- PROBLEM TO WORK ON
Rewrite the lines of the listing from the one containing "At what coordinates should I click to accomplish: Open" through the one containing "point(708,104)", inclusive, and give back only those lines. Keep every request as it is, but multiply each coordinate in the answers by 2.55 and round to the nearest whole number, with halves rounded up.

- DATA SHOWN
☆ ☆ ☆ ☆ ☆ ☆ ☆

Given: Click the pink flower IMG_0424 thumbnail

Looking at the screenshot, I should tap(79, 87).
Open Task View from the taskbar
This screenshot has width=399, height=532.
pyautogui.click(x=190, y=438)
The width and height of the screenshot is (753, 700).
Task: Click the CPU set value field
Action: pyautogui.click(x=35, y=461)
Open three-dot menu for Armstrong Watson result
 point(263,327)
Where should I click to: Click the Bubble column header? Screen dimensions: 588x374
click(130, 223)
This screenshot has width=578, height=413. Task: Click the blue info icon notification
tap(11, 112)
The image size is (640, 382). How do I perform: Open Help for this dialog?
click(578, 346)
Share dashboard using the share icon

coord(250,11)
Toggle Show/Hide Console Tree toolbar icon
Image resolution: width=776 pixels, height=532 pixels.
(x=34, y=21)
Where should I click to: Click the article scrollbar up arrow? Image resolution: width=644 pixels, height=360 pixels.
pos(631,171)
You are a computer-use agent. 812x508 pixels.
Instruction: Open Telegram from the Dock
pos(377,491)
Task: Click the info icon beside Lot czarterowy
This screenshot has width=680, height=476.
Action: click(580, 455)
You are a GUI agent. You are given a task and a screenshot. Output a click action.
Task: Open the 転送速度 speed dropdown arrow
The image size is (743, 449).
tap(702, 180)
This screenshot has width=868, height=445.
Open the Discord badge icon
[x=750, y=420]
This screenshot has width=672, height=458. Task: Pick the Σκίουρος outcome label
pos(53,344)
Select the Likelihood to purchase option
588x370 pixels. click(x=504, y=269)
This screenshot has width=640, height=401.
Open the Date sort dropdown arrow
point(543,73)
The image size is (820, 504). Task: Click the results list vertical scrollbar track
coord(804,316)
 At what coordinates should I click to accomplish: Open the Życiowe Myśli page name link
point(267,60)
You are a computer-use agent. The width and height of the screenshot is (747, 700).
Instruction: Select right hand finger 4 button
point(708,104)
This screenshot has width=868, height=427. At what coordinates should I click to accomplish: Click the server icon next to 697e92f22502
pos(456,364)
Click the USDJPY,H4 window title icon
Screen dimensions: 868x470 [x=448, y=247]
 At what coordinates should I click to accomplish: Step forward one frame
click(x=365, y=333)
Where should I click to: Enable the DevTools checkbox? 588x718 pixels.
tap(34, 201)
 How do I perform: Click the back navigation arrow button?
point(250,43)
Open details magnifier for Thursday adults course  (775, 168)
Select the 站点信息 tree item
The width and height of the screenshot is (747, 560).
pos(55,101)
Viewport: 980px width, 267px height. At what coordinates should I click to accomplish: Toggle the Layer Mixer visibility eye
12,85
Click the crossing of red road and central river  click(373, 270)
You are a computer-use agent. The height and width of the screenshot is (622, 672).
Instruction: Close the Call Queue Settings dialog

☆ ☆ ☆ ☆ ☆ ☆ ☆

- THE REPLY
 At what coordinates should I click to accomplish: Open the Życiowe Myśli page name link
point(681,153)
You are a computer-use agent. The width and height of the screenshot is (747, 700).
Instruction: Select right hand finger 4 button
point(1805,265)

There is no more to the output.